Release Date: 3/3/2004
Contact Information: Wendy L. Chavez, (415) 947-4248

SAN FRANCISCO -- U.S. Environmental Protection Agency Regional Administrator Wayne Nastri today toured the Tohono O'odham Nation and gave the tribe a $50,000 grant to address increased illegal dumping along the border.

Federal law enforcement authorities estimate that approximately 1,500 undocumented migrants cross the reservation every day, leaving behind more than six tons of solid waste on their land daily. The Tohono O'odham Nation share more than 75 miles of shared border with Mexico, the largest international border of any tribe in the U.S.

The Tohono O'odham Nation has identified two major migrant campsites that are littered with discarded items, such as water bottles, backpacks and blankets. As part of the 9-month pilot project, the grant will fund the cleanup of these two areas. The tribe will then determine if the waste can be recycled or sold, and if a sustainable program can be created that will cover costs for future cleanups.

"Funding tribal programs is a high priority for the EPA. We have a responsibility to help tribes protect and restore their natural resources, the environment and public health," said Nastri. "We need to do more, and this grant is an important step in helping the Tohono O'odham enjoy a landscape that is clear of waste."

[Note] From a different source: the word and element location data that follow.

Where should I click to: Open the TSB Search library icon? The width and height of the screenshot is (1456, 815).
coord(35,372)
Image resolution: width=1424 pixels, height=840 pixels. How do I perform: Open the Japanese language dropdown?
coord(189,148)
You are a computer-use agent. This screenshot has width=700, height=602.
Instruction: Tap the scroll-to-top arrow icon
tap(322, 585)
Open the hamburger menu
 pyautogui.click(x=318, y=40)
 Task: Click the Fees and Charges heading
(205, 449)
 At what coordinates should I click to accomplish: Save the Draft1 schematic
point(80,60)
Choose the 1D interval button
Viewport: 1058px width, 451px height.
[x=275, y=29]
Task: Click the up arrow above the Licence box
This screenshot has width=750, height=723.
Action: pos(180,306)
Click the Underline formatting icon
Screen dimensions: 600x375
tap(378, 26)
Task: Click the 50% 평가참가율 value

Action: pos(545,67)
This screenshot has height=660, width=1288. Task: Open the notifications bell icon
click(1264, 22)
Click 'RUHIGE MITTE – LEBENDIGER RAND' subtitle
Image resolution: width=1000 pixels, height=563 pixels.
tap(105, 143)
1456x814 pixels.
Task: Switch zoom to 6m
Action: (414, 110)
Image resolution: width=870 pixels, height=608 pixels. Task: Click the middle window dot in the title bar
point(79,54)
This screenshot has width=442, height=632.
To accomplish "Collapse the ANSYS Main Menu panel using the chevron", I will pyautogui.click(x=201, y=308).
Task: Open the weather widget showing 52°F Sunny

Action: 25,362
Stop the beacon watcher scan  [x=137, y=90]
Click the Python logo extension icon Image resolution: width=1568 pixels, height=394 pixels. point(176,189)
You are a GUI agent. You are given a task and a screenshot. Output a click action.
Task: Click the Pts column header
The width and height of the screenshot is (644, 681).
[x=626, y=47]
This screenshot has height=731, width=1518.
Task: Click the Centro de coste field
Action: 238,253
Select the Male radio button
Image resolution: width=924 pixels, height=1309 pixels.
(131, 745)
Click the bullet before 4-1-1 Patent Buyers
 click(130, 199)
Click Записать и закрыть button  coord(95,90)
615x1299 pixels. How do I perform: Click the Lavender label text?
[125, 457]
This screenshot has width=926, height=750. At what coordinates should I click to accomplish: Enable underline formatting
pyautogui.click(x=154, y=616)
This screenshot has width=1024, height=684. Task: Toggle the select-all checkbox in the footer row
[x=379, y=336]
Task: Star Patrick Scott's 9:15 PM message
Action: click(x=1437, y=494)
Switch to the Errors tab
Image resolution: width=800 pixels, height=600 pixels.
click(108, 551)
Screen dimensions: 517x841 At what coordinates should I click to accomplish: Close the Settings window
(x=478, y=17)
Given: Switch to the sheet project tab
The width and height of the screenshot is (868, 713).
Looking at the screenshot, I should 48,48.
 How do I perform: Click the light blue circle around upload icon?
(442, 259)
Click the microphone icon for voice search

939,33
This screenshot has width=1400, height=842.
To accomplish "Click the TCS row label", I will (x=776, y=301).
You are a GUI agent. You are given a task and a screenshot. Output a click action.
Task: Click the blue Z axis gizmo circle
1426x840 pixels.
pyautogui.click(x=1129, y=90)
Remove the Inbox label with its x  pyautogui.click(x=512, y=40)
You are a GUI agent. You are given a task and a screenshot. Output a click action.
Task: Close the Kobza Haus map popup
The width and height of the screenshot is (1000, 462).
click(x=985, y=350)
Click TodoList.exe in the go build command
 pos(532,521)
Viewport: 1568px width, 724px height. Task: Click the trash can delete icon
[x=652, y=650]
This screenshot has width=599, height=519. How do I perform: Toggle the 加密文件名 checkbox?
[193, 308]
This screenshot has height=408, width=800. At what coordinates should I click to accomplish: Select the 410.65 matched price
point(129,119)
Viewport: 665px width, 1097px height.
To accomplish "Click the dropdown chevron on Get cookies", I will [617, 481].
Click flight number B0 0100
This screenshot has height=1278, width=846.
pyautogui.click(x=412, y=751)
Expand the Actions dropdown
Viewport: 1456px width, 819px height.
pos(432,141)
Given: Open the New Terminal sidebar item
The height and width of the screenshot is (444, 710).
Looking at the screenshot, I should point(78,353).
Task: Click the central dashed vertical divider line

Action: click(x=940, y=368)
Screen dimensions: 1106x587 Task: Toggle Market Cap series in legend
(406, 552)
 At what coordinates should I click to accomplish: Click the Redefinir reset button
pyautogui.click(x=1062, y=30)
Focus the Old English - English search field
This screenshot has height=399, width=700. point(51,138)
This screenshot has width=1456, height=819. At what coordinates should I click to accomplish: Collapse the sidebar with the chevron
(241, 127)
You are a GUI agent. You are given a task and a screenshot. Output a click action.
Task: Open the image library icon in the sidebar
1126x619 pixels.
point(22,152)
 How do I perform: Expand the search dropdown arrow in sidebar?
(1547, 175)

Regional Administrator Wayne Nastri also toured the Cyprus Tohono mine, an inactive copper mine, where contamination threatened nearby drinking water wells. New water lines were recently constructed and the community now has a source for clean water.

Nastri also made a stop at one of the many successful open dump cleanups. Currently, the tribe has funding to close 62 of 113 open dump sites on the tribe's land, of which 14 have successfully been closed.

The EPA's regional office is currently working with over 130 tribes in Arizona, California and Nevada to build tribal environmental programs. Last year, the agency worked with tribes to improve drinking water for over 13,000 tribal homes, and to close 30 open dumps.

Nearly half of all tribes in the United States lack a solid waste management program. The EPA estimates that over 7 percent of all tribal members living on reservations in the U.S. lack running water, compared with less than half of one percent of the United States population as a whole. Over 1,100 open dumps are found on U.S. reservations.